#### RECORDS SUPPLIED

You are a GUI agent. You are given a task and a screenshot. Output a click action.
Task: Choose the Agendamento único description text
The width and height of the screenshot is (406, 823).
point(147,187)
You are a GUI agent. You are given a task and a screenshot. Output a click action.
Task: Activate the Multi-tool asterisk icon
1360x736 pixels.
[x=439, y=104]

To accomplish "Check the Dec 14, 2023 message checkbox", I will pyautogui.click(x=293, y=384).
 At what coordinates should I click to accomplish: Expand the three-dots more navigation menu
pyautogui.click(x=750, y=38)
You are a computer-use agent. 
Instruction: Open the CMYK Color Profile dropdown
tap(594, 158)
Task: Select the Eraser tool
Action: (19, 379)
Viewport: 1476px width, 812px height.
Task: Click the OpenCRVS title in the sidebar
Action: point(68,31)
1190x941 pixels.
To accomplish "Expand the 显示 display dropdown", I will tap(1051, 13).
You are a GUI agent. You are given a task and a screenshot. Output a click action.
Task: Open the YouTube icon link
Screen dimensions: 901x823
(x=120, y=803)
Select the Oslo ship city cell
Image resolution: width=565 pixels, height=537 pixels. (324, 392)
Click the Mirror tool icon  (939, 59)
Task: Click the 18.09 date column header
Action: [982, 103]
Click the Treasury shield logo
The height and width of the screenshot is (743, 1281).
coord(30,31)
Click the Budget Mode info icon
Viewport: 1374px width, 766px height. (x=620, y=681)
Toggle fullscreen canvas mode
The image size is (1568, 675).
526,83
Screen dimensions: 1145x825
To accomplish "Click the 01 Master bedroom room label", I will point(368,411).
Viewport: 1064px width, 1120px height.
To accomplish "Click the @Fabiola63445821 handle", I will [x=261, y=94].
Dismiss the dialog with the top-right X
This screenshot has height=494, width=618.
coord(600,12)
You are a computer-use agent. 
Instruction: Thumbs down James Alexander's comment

########

• _SHORT PROBLEM_:
Please lay out every line of the listing above as a JSON list of strings, one string per line, leaving out blank lines.

• _OUTPUT BELOW_:
[
  "You are a GUI agent. You are given a task and a screenshot. Output a click action.",
  "Task: Choose the Agendamento único description text",
  "The width and height of the screenshot is (406, 823).",
  "point(147,187)",
  "You are a GUI agent. You are given a task and a screenshot. Output a click action.",
  "Task: Activate the Multi-tool asterisk icon",
  "1360x736 pixels.",
  "[x=439, y=104]",
  "To accomplish \"Check the Dec 14, 2023 message checkbox\", I will pyautogui.click(x=293, y=384).",
  " At what coordinates should I click to accomplish: Expand the three-dots more navigation menu",
  "pyautogui.click(x=750, y=38)",
  "You are a computer-use agent. ",
  "Instruction: Open the CMYK Color Profile dropdown",
  "tap(594, 158)",
  "Task: Select the Eraser tool",
  "Action: (19, 379)",
  "Viewport: 1476px width, 812px height.",
  "Task: Click the OpenCRVS title in the sidebar",
  "Action: point(68,31)",
  "1190x941 pixels.",
  "To accomplish \"Expand the 显示 display dropdown\", I will tap(1051, 13).",
  "You are a GUI agent. You are given a task and a screenshot. Output a click action.",
  "Task: Open the YouTube icon link",
  "Screen dimensions: 901x823",
  "(x=120, y=803)",
  "Select the Oslo ship city cell",
  "Image resolution: width=565 pixels, height=537 pixels. (324, 392)",
  "Click the Mirror tool icon  (939, 59)",
  "Task: Click the 18.09 date column header",
  "Action: [982, 103]",
  "Click the Treasury shield logo",
  "The height and width of the screenshot is (743, 1281).",
  "coord(30,31)",
  "Click the Budget Mode info icon",
  "Viewport: 1374px width, 766px height. (x=620, y=681)",
  "Toggle fullscreen canvas mode",
  "The image size is (1568, 675).",
  "526,83",
  "Screen dimensions: 1145x825",
  "To accomplish \"Click the 01 Master bedroom room label\", I will point(368,411).",
  "Viewport: 1064px width, 1120px height.",
  "To accomplish \"Click the @Fabiola63445821 handle\", I will [x=261, y=94].",
  "Dismiss the dialog with the top-right X",
  "This screenshot has height=494, width=618.",
  "coord(600,12)",
  "You are a computer-use agent. ",
  "Instruction: Thumbs down James Alexander's comment"
]